**Document text:**
* * * * * * * * *

Suspected Fulani herdsmen in Plateau state, Nigeria on Saturday (Aug. 27) shot and killed a Christian woman as she cleaned her church building, sources said.
Lyop Dalyop was sweeping and cleaning the Church of Christ in Nations (COCIN) building in Bangai village, Riyom County, when she was ambushed by “armed men suspected to be Fulani militias,” said an attorney who serves as the director of Emancipation Centre for Crisis Victims in Nigeria.
“The incident occurred at about 8:05 p.m., shortly after she had gone to sweep the COCIN Church, Bangai, in preparation for Sunday morning worship service,” Dalyop Solomon Mwantiri told Morning Star News in a text message. “The armed Fulani men shot her in the head.”
In June suspected Fulani herdsmen shot and killed a Christian and wounded two others in Chaha village, Jos South County, he said. The Fulani attacked the village in Vwang District shortly after 8:30 p.m. on June 4.

* * * * * * * * *

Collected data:
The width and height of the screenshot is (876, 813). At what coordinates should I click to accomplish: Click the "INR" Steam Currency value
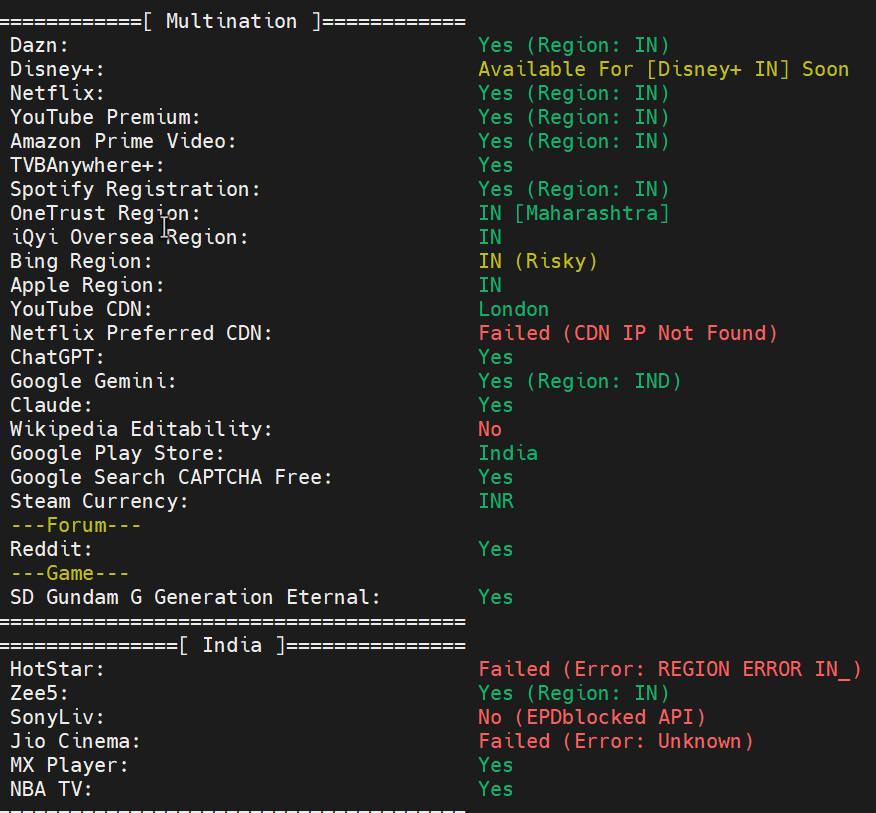coord(496,501)

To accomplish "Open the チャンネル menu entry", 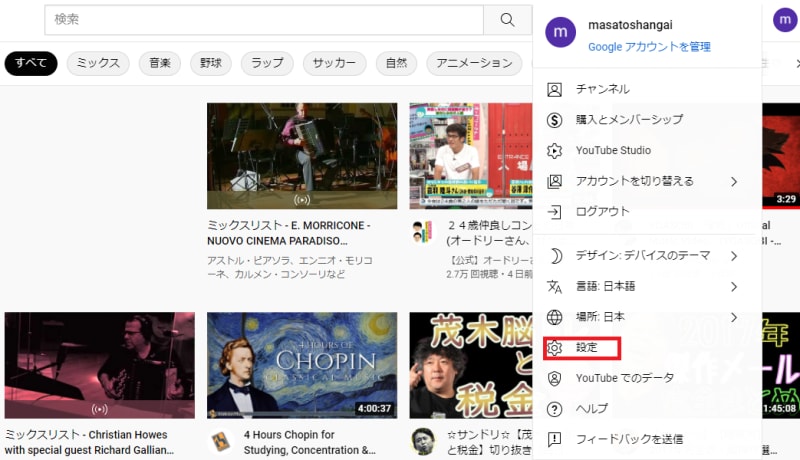I will point(602,89).
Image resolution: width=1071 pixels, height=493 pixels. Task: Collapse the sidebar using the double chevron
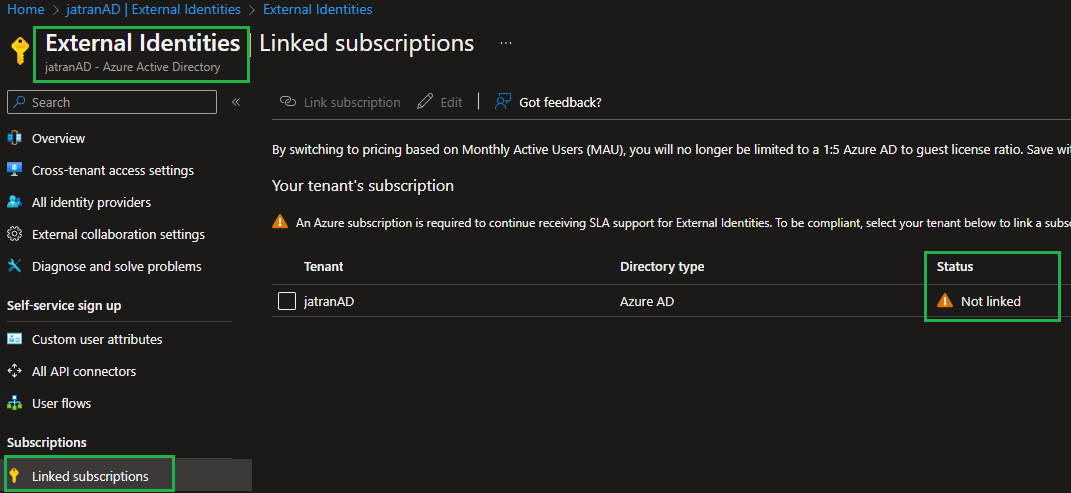pos(236,102)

* * * * * * * * *

**Exercises to complete:**
1/ According to the report on the Plateau state killing, at what time did the incident occur?
2/ Repeat word for word everything in the report on the Plateau state killing from "In June suspected" down to "p.m. on June 4.".

**Task-by-task results:**
1/ At about 8:05 p.m.

2/
In June suspected Fulani herdsmen shot and killed a Christian and wounded two others in Chaha village, Jos South County, he said. The Fulani attacked the village in Vwang District shortly after 8:30 p.m. on June 4.